=== Exercise brief ===
For this exercise, output exactly and only the lines running from the one with "This screenshot has width=761, height=481." through the final line of the data below, without pictures.

=== Data extracts ===

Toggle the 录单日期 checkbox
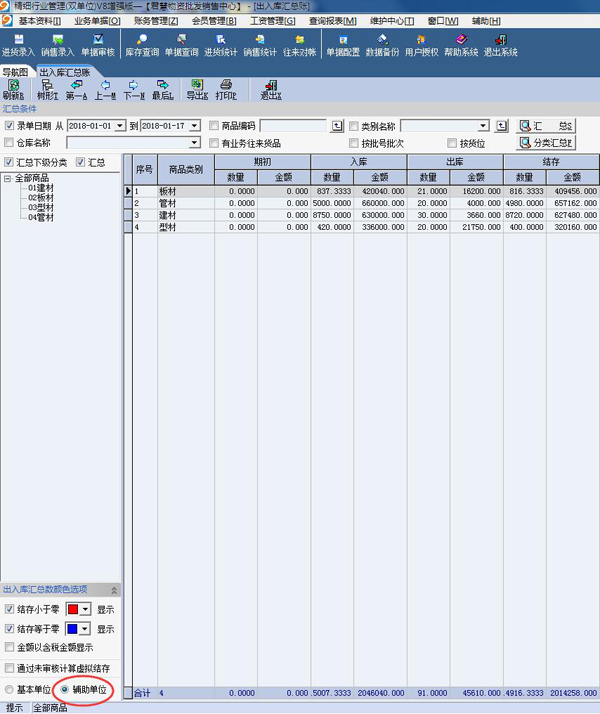Viewport: 600px width, 714px height. [x=10, y=127]
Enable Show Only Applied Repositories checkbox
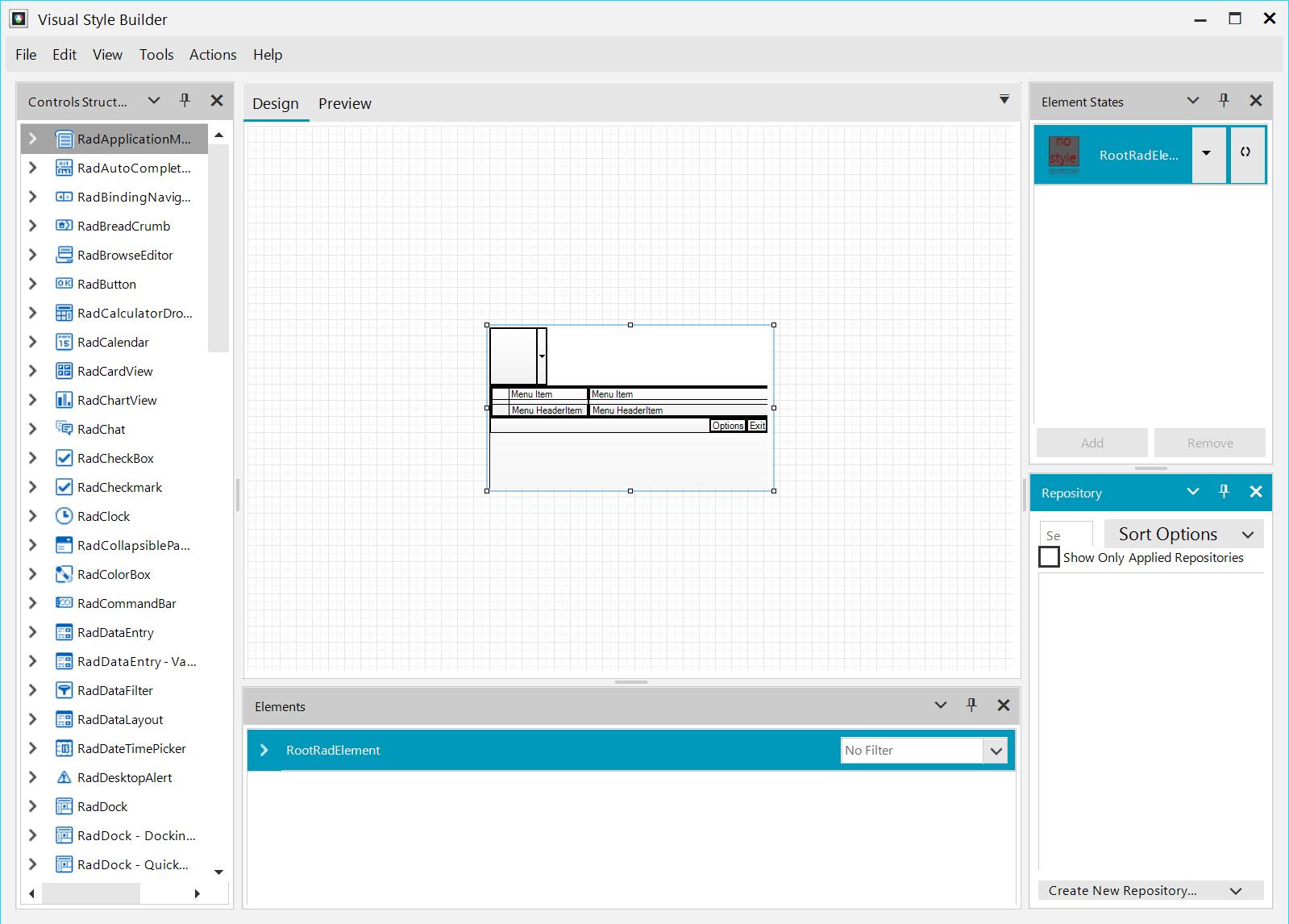Viewport: 1289px width, 924px height. (x=1049, y=557)
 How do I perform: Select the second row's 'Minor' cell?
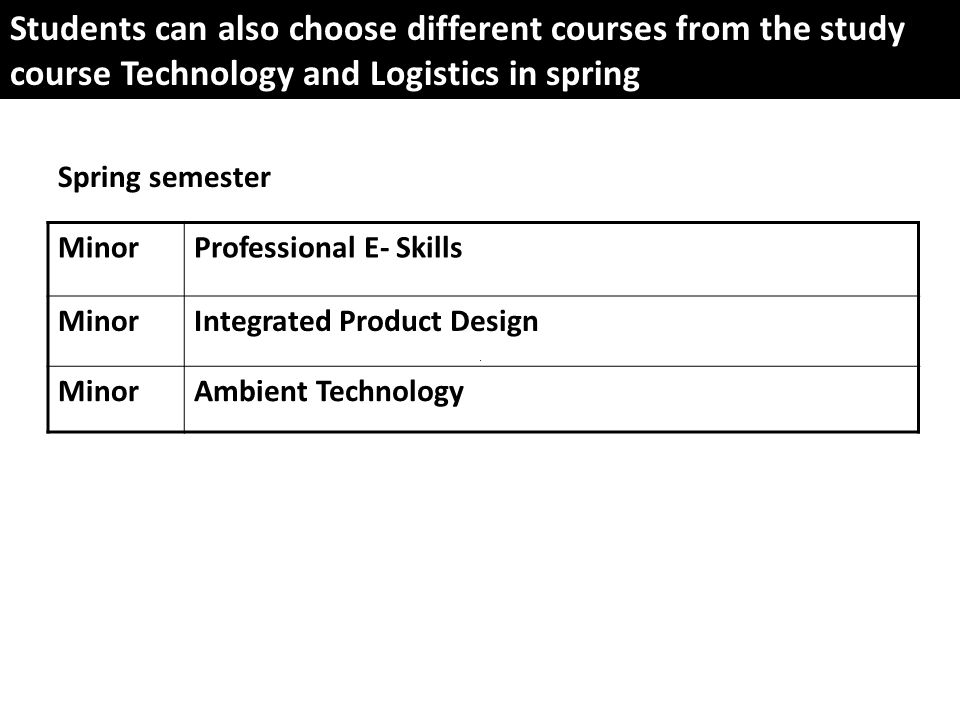click(x=116, y=331)
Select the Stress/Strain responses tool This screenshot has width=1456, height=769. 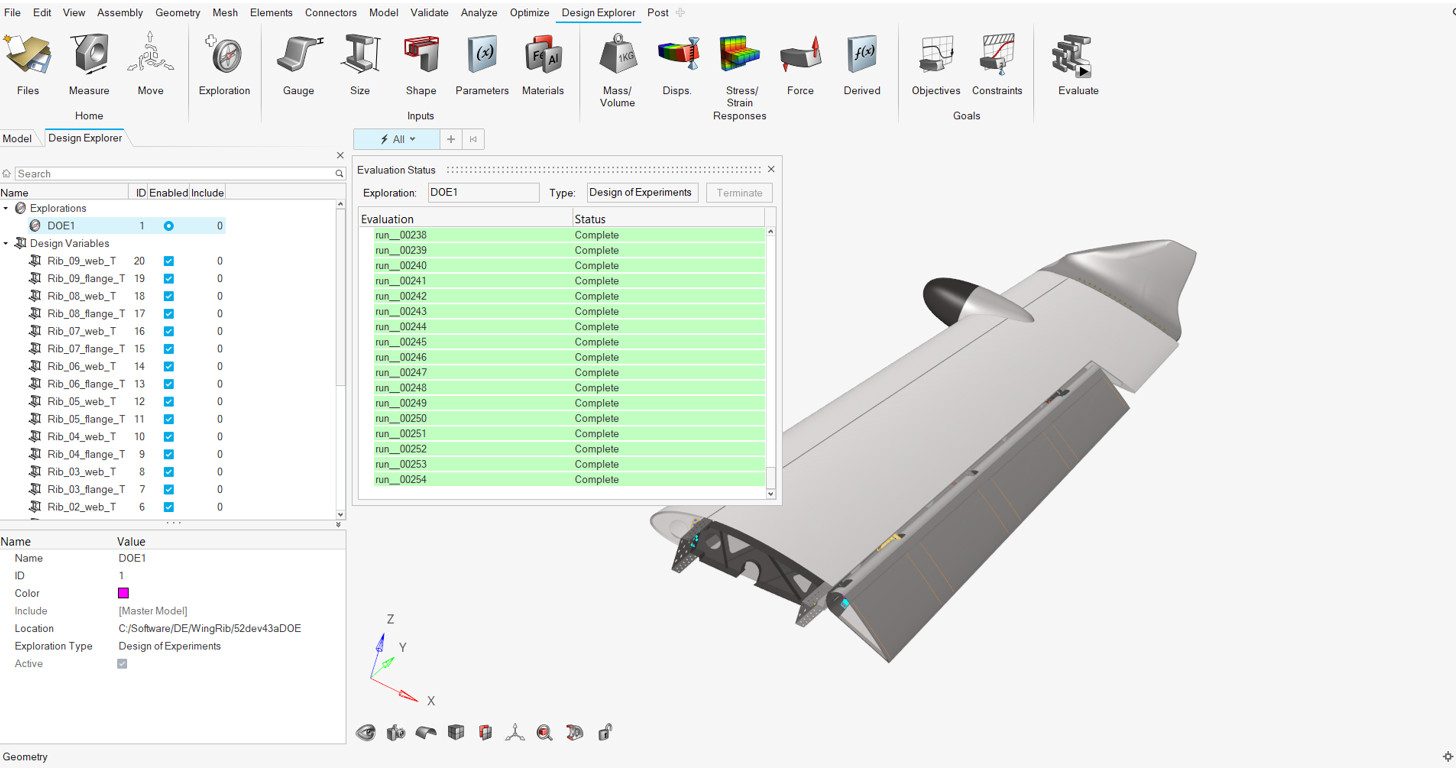[x=739, y=62]
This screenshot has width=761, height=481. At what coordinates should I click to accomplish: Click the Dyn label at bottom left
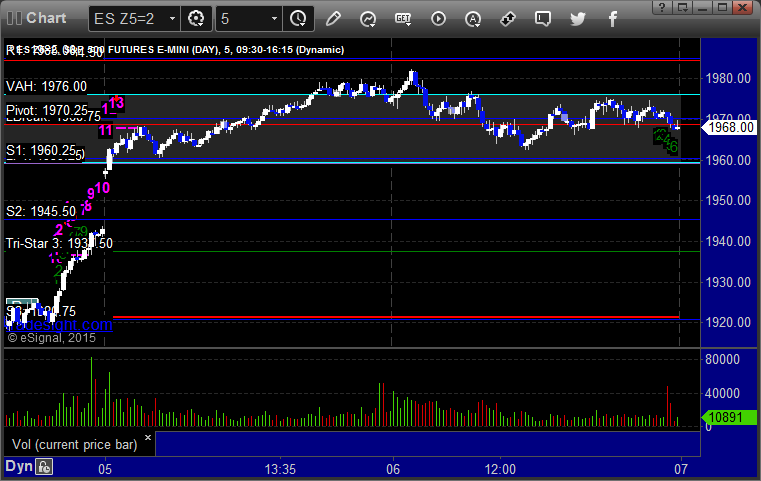[18, 466]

=== Reply ===
This screenshot has width=761, height=481. At what coordinates should I click to accomplish: Click the Dyn label at bottom left
[18, 466]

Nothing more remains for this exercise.